Try a logarithm. Then $P(x)=0$ will give the most surprise
$$\log_2\left(\frac{1}{P(x)}\right) = -\log_2P(x)$$
* Why $\log_2$? When we have 2 possibile outcomes, we have a binary situation
* The number of possible outcomes for drawing 4 balls is $2*2*2*2=2^4$
* The number of possible outcomes for drawing $k$ balls is $2*2*2*2=2^k$

Because of this, we are going to use $\log_2$. The base may change if there are a different number of outcomes, but in a decision tree, we only have two outcomes.

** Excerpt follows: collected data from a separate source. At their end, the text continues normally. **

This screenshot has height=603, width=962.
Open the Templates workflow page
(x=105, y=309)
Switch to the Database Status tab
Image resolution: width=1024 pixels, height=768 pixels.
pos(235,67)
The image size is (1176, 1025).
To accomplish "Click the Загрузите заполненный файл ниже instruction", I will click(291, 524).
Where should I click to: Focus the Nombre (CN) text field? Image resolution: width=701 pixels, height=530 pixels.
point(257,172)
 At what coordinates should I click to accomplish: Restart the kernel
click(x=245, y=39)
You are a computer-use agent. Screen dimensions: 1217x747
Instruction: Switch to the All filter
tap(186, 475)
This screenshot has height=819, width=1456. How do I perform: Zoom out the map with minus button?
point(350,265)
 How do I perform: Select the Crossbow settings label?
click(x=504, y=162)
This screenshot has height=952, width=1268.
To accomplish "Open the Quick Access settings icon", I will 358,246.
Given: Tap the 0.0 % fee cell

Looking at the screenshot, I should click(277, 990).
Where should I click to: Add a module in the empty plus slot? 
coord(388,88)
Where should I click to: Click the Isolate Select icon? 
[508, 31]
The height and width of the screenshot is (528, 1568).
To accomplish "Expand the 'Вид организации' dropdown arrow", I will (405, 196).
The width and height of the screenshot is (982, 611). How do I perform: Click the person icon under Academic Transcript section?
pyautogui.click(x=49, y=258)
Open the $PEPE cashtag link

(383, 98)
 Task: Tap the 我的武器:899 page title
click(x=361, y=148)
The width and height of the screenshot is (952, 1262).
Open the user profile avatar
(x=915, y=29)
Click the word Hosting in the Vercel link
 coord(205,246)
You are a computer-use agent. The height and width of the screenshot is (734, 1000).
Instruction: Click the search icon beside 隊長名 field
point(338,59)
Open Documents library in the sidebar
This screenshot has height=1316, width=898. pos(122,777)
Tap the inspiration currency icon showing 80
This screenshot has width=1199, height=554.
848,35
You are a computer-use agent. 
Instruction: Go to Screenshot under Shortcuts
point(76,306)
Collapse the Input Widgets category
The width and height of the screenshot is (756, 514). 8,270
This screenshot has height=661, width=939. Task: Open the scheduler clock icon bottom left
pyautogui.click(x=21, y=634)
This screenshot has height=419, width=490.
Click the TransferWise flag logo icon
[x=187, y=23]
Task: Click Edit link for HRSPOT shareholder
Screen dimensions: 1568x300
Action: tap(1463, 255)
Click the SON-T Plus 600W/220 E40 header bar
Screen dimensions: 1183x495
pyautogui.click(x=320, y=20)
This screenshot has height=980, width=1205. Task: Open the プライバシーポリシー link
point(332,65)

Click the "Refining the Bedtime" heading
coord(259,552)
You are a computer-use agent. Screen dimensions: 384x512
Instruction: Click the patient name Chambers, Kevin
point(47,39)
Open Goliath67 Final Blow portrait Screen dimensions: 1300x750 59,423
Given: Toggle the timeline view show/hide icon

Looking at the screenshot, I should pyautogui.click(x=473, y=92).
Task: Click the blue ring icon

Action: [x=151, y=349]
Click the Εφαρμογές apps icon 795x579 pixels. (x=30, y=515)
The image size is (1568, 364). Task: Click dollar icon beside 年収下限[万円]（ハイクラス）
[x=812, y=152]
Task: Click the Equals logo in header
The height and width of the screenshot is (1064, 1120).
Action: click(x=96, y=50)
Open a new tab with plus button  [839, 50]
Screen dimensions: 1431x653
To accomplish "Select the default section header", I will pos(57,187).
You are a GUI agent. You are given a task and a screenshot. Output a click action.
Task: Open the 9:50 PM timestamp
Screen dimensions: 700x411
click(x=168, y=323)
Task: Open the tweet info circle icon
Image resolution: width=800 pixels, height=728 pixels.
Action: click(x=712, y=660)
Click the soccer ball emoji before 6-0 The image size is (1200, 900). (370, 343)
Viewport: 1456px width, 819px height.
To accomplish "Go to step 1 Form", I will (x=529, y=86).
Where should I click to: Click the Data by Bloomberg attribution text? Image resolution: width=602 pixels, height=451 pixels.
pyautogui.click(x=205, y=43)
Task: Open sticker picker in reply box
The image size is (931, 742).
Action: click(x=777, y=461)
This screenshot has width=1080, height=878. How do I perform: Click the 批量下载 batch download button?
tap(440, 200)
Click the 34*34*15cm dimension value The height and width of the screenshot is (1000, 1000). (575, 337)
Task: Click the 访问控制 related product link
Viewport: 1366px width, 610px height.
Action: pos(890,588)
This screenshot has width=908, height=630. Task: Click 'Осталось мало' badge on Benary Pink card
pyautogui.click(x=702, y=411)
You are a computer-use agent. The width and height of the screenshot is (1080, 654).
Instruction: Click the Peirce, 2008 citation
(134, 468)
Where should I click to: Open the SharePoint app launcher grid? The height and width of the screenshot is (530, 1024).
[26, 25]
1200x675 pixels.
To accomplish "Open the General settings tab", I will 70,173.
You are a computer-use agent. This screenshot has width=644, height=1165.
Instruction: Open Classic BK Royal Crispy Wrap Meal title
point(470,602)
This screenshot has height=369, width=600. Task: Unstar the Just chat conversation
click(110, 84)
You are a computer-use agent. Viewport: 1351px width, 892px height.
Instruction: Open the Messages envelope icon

__What is the surprise when drawing 4 balls when the bin is 75% red and 25% blue?__ The probability of this happening is,
$$P(x) = 0.75*0.75*0.75*0.25 = 0.1055$$

Fairly low probability. The surprise is then,
$$Surprise = -\log_2 (0.75*0.75*0.75*0.25) = -\log_2 0.75 + -\log_2 0.75 + -\log_2 0.75 + -\log_2 0.25$$
This is just the sum of the surprise of each event!

In [6]:
import numpy as np

-np.log2(0.75) - np.log2(0.75) - np.log2(0.75) - np.log2(0.25)

3.2451124978365313

# Entropy
__Entropy__ is a measure of disorder or uncertainty and the goal of machine learning models and Data Scientists in general is to reduce uncertainty
* Entropy is the Expected Value of the Surprise

To find the entropy, compare surprise to probability
* Find the product for each outcome
$$-P(x)\log_2 P(x)$$
* Add them together, and we get entropy!
$$E(surprise) = Entropy = \sum -P(x)\log_2 P(x)$$

Note that this is just the equation for the expected value: $E(x)=\sum x\cdot P(x)$.

In [13]:
# 4 balls from a bucket of red balls
# P(R) = 1     surprise(R) = log2(1) = 0
# P(B) = 0     surprise(B) = log2(0) = infinite

# - [ P(R) * log2 P(R) ] - [ P(B) * log2 P(B) ]
E = -1 * np.log2(1)
print("Entropy = {0:.2f}".format(E))

Entropy = -0.00


In [14]:
# 4 balls from a bucket of 75% red balls and 25% blue balls
# P(R) = 0.75     surprise(R) = log2(0.75)
# P(B) = 0.25     surprise(B) = log2(0.25)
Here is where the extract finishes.